He finally shot under the kitchen table to sit and be alone with his syphilis-filled prize. As he sat there, I was able to see the mouse move a little, and the horrible realization set in that this thing was still breathing. Also, it pooped a little. To be honest, had I been in the mouse’s place, I probably would have done that a lot earlier in the course of events. 

The next part is kind of a blur. The cat came out from under the table and he just dropped the mouse. It ran all over the kitchen. Fast. It ran into our front living room, which is thankfully still devoid of furniture to hide under/in. So, the cats chased it all over the damn place, in and out of the hall closet, back and forth across the floor, and I bravely guarded the family room. Eventually, I ventured out to help the cats, armed with the latest deadly issue of Cookie magazine. Meanwhile, Shannon is still balanced on the arm of the couch. But now she’s busy Googling “house mice” on her laptop. 

You read that right.

Guess what? Mice can jump over a foot into the air. We confirmed this freaky fun fact through both Google and real world experience. After our probably gonorrhea-infested rodent intruder demonstrated these acrobatics, deftly avoiding myself and two stupid cats, it raced back into the kitchen, back and forth for a while, and the cats chased it under the stove. A deathly calm fell upon us all.
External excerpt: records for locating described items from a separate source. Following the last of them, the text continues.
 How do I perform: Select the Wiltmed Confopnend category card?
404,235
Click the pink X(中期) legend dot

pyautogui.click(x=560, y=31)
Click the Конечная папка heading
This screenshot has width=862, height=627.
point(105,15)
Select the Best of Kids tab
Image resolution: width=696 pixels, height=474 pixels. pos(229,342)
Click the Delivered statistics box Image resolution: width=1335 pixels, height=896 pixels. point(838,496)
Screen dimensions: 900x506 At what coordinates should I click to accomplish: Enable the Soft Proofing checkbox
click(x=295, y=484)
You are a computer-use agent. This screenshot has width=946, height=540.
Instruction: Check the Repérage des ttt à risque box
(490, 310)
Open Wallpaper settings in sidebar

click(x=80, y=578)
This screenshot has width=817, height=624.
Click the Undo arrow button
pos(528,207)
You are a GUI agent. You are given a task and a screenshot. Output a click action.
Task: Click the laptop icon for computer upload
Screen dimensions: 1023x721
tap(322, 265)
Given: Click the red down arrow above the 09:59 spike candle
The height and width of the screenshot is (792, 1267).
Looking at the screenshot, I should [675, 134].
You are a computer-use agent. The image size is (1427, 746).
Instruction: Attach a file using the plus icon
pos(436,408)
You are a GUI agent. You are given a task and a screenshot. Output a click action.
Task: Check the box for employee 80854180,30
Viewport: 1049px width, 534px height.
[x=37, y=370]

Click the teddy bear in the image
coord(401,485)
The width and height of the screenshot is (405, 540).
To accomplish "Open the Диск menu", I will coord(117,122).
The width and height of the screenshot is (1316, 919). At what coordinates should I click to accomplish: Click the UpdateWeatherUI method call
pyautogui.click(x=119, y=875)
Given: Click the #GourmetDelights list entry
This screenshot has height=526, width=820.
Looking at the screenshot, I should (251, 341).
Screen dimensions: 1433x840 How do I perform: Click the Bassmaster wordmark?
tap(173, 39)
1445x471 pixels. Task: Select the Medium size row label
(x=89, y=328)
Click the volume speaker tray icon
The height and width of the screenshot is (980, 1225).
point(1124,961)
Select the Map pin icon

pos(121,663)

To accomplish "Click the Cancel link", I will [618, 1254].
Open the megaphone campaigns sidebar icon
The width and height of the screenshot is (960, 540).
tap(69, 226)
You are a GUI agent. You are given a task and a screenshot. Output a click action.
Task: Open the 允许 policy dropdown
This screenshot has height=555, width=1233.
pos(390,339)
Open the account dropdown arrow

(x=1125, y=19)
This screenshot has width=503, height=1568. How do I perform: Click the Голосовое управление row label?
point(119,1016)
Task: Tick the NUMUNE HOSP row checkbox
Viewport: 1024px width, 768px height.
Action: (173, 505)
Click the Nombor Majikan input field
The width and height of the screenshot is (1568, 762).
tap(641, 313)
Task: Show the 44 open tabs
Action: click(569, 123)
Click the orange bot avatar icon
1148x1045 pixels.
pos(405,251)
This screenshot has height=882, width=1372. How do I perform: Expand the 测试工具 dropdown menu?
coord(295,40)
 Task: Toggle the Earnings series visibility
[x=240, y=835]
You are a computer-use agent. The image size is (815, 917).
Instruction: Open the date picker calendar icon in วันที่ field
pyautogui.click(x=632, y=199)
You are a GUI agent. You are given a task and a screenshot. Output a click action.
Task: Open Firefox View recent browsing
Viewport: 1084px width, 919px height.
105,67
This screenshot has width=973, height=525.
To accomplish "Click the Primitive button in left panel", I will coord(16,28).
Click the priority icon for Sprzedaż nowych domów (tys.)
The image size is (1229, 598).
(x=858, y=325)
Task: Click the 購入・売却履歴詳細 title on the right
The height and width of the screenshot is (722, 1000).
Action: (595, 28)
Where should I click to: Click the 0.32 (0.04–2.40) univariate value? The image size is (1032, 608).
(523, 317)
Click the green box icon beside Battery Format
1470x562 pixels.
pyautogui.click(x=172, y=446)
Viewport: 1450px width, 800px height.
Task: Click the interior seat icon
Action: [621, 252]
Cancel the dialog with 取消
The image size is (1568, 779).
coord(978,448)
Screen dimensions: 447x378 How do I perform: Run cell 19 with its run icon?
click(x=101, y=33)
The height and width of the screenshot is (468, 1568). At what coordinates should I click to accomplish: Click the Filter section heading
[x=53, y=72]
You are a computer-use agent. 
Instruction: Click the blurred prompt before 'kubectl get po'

Shannon got busy barricading the kitchen’s escape routes while I pulled out the big drawer for pots from beneath the oven so I could see to the back. I slowly pulled out the drawer inch by inch, assuming that, at any moment, this mouse would bolt back out and launch into the air, its leprosy-coated claws akimbo, only to land upon my face and scratch off my lips. As it turned out, it was tucked into the back corner, unable to get behind the cabinetry.

We tried to convince our cat to get under there and do the dirty work, they way tigers do it in the jungle, but he had lost interest. So I just kept a flashlight on the probably gingivitis-infested mouse, watching its every twitch.

It was getting close to 10pm when Shannon drove to the store while I maintained the standoff. She came home with a pack of devices that rhyme with “blouse crap” and don’t rhyme with “jive blouse crap.” I shoved a few of the contraptions under the stove with a broom, replaced the drawer, and sealed up the cracks by stuffing them with towels. By morning, the mouse was ... ahem ... defeated. And so far, we haven’t been able to track down evidence off more mice. But if more mice show up, they better watch out.

Because the Pauluses know how to handle that situation.